==== Input material
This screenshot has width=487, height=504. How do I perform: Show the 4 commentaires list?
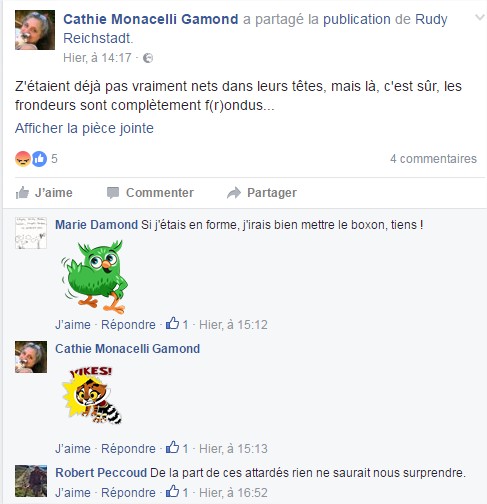(x=433, y=159)
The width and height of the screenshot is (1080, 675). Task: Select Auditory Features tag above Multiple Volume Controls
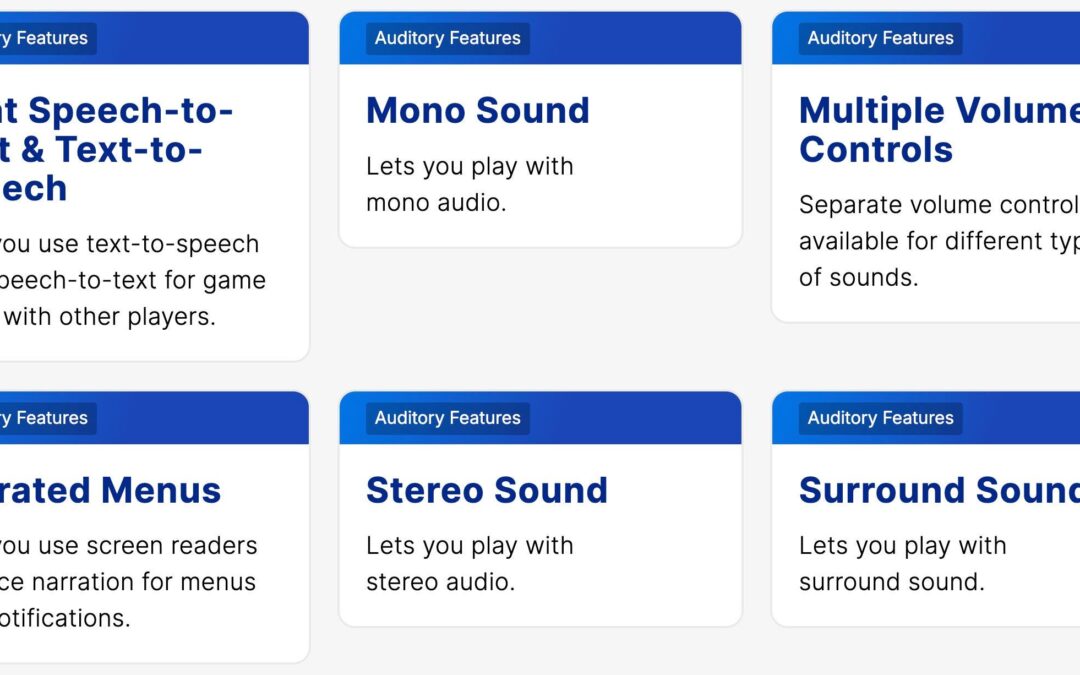click(x=880, y=38)
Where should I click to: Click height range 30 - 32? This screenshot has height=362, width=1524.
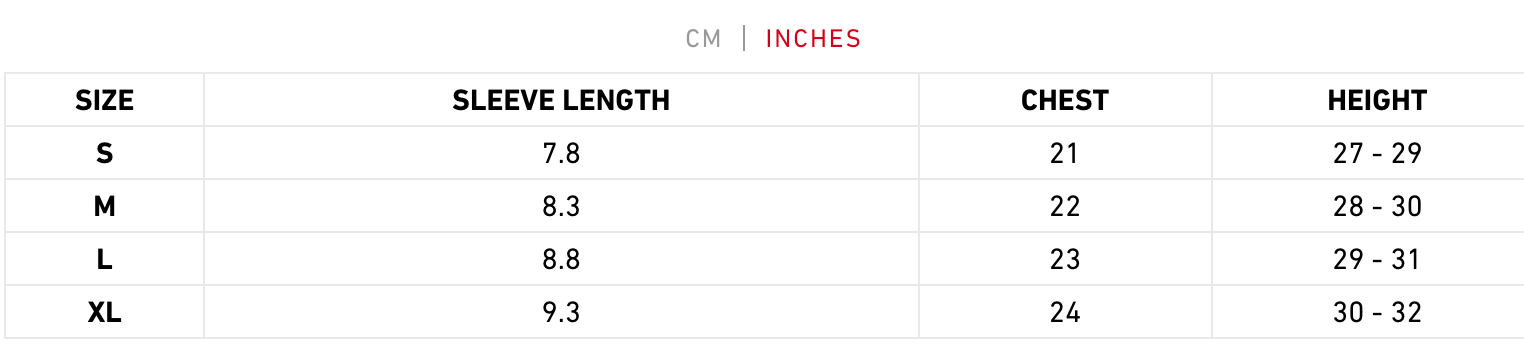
========
# Task statement:
If an entry holds a picture, skip the picture and print the rest of the data exactly.

# Response to this exercise:
This screenshot has width=487, height=504. How do I perform: Show the 4 commentaires list?
(x=433, y=159)
The width and height of the screenshot is (1080, 675). Task: Select Auditory Features tag above Multiple Volume Controls
click(x=880, y=38)
Where should I click to: Click height range 30 - 32? This screenshot has height=362, width=1524.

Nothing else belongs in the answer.